After (most of) the sanding, I started to address the trailer length. I knew it was too short, so I set out to the metal salvage yard to try and find some replacement tubing for the front. After searching for a good 30 minutes, I stumbled across a 10' section of scrapped 2 x 3 x 1/8" rectangular tubing. It was like stumbling upon the sword in the stone. I couldn't have found a more perfect scrap piece. It was the exact size I needed, and at only $0.40/lb., it cost me about $35. 

With the trailer upside down, I put the new piece on to see how long or short it would be. It works out just about perfect.
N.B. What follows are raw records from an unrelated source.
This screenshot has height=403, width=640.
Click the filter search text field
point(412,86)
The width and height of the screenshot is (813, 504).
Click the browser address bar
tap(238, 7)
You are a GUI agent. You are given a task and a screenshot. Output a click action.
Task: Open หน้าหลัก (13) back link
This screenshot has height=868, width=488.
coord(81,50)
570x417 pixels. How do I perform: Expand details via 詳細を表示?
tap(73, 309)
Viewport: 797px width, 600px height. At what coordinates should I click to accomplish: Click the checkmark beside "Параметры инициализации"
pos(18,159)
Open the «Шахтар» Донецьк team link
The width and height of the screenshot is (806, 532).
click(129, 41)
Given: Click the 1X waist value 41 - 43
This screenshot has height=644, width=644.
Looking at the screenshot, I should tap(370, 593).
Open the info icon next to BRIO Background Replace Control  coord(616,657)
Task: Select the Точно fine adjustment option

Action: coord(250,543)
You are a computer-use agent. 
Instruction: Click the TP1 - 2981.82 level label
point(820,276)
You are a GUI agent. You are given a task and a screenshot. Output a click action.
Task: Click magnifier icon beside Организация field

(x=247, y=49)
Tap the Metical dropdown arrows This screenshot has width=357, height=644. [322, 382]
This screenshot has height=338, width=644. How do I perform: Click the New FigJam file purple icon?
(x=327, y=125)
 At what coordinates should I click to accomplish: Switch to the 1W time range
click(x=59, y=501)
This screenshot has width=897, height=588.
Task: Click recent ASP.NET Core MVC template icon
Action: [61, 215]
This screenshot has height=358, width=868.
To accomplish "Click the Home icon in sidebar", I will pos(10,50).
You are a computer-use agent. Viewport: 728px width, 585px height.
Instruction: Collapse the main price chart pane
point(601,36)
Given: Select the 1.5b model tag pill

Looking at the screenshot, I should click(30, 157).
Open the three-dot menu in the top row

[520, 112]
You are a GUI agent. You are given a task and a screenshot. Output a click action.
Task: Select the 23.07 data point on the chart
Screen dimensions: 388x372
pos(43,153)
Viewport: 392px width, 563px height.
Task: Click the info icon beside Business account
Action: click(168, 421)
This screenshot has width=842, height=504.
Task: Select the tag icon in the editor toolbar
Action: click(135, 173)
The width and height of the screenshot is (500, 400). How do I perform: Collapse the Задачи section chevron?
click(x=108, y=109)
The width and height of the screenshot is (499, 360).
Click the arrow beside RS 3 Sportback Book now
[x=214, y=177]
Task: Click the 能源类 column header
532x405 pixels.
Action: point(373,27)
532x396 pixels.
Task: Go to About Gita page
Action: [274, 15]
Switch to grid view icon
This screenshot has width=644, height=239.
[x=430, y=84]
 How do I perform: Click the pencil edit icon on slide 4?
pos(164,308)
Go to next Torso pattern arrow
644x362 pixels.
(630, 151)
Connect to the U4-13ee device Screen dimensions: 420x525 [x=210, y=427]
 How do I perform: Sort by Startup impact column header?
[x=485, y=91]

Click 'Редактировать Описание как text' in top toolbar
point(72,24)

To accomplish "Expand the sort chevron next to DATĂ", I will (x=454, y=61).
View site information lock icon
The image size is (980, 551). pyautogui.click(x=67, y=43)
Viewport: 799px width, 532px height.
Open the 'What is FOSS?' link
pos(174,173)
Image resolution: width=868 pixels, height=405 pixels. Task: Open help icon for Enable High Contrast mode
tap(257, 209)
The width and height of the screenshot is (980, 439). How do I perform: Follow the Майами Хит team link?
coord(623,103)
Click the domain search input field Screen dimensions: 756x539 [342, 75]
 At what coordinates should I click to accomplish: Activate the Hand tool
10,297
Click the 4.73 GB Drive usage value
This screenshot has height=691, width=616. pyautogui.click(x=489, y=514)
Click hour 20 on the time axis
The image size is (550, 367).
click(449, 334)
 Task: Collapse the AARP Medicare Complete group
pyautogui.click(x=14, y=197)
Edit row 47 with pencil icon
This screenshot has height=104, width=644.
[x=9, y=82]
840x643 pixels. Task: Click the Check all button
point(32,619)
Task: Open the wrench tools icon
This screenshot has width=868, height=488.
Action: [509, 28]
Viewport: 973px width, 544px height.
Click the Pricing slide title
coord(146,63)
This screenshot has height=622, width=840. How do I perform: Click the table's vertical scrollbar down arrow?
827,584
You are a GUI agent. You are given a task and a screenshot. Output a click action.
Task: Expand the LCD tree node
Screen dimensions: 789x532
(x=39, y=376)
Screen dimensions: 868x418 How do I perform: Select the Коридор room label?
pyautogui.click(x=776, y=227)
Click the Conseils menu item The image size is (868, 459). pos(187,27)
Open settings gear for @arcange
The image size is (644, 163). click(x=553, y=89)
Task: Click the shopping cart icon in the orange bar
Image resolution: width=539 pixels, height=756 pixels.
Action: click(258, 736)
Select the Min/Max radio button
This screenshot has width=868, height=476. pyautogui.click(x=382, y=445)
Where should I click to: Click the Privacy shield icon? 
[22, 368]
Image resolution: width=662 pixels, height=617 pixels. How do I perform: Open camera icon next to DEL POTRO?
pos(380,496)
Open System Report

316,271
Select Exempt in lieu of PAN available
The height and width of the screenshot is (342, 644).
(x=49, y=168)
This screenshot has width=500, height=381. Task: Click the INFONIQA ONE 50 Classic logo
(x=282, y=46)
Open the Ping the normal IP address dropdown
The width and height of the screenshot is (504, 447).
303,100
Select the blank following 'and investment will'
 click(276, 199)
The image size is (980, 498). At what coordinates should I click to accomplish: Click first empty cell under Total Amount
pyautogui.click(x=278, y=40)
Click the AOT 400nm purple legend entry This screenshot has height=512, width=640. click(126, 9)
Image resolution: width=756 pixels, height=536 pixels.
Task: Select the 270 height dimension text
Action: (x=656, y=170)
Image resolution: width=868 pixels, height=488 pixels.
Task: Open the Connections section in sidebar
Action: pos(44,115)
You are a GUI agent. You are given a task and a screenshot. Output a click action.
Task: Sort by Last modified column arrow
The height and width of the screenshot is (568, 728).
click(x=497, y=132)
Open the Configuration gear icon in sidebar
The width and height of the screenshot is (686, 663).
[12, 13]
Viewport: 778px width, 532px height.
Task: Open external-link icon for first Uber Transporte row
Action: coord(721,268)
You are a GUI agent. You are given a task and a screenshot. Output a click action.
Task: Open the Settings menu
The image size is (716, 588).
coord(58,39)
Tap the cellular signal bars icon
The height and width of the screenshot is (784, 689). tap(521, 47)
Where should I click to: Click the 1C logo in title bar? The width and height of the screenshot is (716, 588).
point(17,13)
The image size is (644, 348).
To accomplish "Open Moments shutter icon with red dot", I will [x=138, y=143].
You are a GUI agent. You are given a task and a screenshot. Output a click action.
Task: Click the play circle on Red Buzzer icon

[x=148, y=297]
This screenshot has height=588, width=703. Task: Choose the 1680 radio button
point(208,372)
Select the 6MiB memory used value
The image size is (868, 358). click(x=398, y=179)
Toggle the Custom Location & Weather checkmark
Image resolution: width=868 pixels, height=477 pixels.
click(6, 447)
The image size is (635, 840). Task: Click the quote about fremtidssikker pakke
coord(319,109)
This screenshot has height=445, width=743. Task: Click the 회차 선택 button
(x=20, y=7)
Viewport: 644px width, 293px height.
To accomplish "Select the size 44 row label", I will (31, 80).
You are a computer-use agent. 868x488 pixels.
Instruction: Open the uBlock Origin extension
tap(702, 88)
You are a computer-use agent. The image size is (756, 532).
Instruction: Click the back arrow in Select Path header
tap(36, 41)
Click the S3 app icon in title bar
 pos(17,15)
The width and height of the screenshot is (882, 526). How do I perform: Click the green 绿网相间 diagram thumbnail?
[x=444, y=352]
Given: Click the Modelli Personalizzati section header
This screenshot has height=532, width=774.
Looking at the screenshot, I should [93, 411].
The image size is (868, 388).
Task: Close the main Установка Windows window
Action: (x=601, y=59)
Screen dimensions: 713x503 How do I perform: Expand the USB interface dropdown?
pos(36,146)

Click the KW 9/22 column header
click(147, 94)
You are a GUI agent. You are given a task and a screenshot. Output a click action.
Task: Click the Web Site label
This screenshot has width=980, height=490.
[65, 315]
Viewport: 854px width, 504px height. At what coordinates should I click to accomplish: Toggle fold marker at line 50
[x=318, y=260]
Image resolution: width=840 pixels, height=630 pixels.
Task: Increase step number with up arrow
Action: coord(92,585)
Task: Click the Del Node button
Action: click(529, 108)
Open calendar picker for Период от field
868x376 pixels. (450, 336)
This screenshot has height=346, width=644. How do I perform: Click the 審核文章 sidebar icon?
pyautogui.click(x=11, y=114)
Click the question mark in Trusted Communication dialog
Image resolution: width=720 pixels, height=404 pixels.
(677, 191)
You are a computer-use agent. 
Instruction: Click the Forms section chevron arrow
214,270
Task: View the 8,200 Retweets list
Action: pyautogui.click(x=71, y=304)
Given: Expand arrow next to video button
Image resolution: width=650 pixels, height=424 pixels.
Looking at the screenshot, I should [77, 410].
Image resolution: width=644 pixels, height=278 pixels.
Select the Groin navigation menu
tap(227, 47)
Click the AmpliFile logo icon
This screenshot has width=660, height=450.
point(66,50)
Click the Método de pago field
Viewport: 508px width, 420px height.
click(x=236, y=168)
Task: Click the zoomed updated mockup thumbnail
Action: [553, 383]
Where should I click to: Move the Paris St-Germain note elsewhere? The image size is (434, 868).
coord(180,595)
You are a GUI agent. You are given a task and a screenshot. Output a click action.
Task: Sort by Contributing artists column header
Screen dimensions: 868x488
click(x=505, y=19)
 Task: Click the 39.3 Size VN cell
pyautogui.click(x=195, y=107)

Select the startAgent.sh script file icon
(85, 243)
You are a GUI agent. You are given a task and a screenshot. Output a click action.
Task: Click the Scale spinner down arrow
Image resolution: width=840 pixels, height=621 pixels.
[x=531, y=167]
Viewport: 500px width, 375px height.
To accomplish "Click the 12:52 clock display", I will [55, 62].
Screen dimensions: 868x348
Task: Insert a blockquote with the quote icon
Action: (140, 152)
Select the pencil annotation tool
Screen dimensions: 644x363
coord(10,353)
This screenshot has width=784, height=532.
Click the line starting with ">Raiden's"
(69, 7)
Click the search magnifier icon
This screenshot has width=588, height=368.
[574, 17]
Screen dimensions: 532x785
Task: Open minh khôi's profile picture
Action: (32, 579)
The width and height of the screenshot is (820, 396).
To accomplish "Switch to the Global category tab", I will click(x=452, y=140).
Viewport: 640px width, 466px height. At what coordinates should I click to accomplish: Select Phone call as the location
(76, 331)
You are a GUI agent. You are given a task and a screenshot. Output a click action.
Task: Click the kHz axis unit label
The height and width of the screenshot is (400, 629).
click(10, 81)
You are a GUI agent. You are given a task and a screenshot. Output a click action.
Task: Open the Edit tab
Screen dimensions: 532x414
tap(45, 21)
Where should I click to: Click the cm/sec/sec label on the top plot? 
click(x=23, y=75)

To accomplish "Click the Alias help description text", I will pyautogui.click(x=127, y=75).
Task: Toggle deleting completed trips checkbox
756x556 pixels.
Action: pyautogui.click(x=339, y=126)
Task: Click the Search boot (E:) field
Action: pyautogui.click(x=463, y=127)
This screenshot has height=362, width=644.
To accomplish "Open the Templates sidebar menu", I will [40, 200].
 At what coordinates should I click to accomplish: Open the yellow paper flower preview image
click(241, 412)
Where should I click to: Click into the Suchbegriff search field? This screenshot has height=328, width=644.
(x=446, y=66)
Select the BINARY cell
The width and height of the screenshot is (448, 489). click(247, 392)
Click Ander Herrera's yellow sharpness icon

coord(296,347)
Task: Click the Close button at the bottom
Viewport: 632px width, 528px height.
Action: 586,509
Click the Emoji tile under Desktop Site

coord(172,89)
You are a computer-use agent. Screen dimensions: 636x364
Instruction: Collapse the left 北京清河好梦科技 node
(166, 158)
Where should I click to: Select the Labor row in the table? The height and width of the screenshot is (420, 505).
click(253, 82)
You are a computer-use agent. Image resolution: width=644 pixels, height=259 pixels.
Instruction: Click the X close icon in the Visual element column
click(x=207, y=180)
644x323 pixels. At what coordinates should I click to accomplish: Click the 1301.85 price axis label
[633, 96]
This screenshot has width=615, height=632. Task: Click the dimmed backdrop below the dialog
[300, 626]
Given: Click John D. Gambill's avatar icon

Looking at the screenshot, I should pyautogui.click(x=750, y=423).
Here's a picture of a very quick mock-up.






Also note, in that picture, I got 2 new spare tires along with the $100 I paid for the trailer. Can't beat that!

Okay, now it's time to do more sanding, but I should be getting ready to wash it and degrease / give it an acetone wipe-down, in preparation for the epoxy primer.

Thanks for checking it out.


----------



## lckstckn2smknbrls (Aug 22, 2012)

The trailer looks like $100 well spent. I paid around $75 for mine then spent maybe $150 more to completely rebuild it. I wish I could lengthen the tongue as easily. Be sure to check the bearings and seals and replace if necessary.


----------



## mysavioreigns (Aug 24, 2012)

Thanks lckstckn2smknbrls. Good suggestion on the bearings, I plan on doing that in the morning. I spent 10 minutes trying to get the dust cap off with no success, so I gave up. Later, I looked on youtube, and found out how to do it in about 3 seconds, lol.


----------



## mysavioreigns (Aug 24, 2012)

Well, today I had off work so I got a little bit more done. I had been procrastinating my organization of all these parts, so I bagged & tagged everything, and took pictures of how everything goes, before putting it all in totes. 

While sanding/wire-wheeling the trailer frame is alright, doing so to a round fender is a pain in the butt. I went the easy route and used some Citristrip paint remover, and I'm loving the results (I had used Citristrip before, on my Mustang, and love it). Here's a before & after picture, about 1 hour apart.











Here's a tip: I put Citristrip on the "walkway" of my trailer, which has lots of raised bumps to help with traction. That was a HUGE mistake - don't do that! Trying to scrape off the Citristrip becomes near impossible, and an angle grinder doesn't help much either, since it wants to grind down the traction bumps. After about an hour, I got 1/2 of that junk off, and then I gave up to let the angle grinder cool down :lol: 

Did some measuring before I drill the new holes in the tongue tubing, and I found that the trailer should be 16' 8" which ought to be perfect for my 14' boat. I still need to design a winch-post, and I think I'm going to make my bunks pretty long, as I've heard that's beneficial for getting the boat on the trailer. I've got 6 bunk-holders that came on the boat. Anyone have any definitive information on whether or not the "rollers" work for helping get on the trailer? Just looking at them, and messing with them, they don't seem all that much of an improvement over carpeted bunks.

Thanks everybody.


----------



## lckstckn2smknbrls (Aug 25, 2012)

If it's a flat bottom jon the rollers don't do much.


----------



## mysavioreigns (Jan 1, 2013)

Wow, I can't believe it's been that long since I've updated my trailer thread. [-X 

Well, the trailer was completely disassembled and sanded down to bare metal / factory primer. That factory primer is a real pain in the butt to remove. The rear axle was completely taken apart, and all new hubs & bearings were purchased, and are awaiting installation.

Mostly, I've been working on building my copper air compressor lines for painting, hence the long wait.

Now, I have 2 questions that I have not yet figured out...

*1)* The original rubber bushings for the leaf spring axles are flanged, and were torn to shreds from deterioation. What can I use in their place? The hardware store has bronze flanged bushings, but I'm not sure if that will work in this situation. 

*2)* My epoxy primer should be here soon, and I am unsure how I am going to paint the trailer. The trailer is made of C-channel and angle-iron, so getting into some spots is pretty tough. Plus, I'm not sure how I will paint both the top and the bottom of the trailer in the same go. I could stand the trailer up vertical, but I don't think it will fit in my garage, and I am not sure spraying epoxy primer outdoors is a great idea either.

Thanks for any help you all can provide.


----------